REQUIREMENT:
Return every line of the data that contains the string "will".
(DATA SHOWN begins)
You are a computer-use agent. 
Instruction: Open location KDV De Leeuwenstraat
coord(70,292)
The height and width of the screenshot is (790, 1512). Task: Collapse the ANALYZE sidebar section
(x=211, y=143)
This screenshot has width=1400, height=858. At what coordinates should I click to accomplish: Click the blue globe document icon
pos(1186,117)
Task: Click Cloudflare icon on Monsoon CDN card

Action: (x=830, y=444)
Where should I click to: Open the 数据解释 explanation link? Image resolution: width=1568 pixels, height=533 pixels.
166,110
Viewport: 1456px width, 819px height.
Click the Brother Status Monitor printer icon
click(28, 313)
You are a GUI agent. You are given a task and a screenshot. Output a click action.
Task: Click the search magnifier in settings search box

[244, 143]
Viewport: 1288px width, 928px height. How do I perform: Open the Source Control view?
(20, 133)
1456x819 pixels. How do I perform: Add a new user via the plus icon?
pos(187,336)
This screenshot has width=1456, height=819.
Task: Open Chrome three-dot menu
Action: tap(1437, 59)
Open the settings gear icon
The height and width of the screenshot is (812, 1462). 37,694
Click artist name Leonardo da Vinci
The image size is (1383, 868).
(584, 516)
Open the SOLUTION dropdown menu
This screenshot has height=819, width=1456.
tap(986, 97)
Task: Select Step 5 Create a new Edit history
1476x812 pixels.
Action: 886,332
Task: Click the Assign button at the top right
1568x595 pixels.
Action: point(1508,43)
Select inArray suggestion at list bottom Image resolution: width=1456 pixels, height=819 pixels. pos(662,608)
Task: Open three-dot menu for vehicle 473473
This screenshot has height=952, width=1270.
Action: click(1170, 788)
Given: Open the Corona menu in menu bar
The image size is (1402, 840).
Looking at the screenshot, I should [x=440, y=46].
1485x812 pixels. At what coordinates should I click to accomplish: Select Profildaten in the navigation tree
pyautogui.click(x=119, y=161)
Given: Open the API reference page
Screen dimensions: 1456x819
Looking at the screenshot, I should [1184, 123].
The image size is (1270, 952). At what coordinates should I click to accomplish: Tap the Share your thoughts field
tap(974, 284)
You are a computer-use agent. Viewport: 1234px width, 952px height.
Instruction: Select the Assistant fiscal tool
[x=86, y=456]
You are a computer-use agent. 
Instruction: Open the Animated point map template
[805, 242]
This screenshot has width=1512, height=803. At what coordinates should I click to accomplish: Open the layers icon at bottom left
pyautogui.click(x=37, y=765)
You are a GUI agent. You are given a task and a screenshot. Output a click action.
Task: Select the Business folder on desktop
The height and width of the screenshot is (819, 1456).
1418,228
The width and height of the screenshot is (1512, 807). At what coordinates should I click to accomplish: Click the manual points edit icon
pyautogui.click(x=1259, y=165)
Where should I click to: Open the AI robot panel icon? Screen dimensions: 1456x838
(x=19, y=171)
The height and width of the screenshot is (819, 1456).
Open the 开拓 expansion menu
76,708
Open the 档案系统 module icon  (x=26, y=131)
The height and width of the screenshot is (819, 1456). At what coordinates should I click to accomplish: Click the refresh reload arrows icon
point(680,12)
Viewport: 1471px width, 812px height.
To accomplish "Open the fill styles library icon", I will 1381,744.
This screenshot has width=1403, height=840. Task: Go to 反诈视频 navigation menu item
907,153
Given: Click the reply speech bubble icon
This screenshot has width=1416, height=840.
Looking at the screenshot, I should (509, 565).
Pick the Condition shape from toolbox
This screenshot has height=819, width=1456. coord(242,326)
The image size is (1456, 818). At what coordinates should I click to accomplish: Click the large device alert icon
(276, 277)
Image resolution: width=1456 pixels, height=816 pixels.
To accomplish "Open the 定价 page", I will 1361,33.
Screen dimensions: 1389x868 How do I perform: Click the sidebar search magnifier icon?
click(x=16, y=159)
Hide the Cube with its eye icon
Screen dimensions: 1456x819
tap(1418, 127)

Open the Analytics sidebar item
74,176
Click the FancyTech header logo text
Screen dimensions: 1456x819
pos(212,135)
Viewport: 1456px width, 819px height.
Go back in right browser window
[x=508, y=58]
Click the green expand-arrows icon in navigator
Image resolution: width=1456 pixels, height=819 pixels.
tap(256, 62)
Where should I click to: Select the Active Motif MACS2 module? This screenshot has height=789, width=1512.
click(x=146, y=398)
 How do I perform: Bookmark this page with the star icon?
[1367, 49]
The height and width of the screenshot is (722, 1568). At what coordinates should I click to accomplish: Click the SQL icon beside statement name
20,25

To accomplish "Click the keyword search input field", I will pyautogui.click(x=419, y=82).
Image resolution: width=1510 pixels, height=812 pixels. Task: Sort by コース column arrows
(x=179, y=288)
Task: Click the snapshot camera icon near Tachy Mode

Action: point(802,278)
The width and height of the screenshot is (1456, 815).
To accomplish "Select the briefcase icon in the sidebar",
(DATA SHOWN ends)
EXERCISE SOLUTION:
To accomplish "Open the fill styles library icon", I will 1381,744.
To accomplish "Open the 定价 page", I will 1361,33.
To accomplish "Click the keyword search input field", I will pyautogui.click(x=419, y=82).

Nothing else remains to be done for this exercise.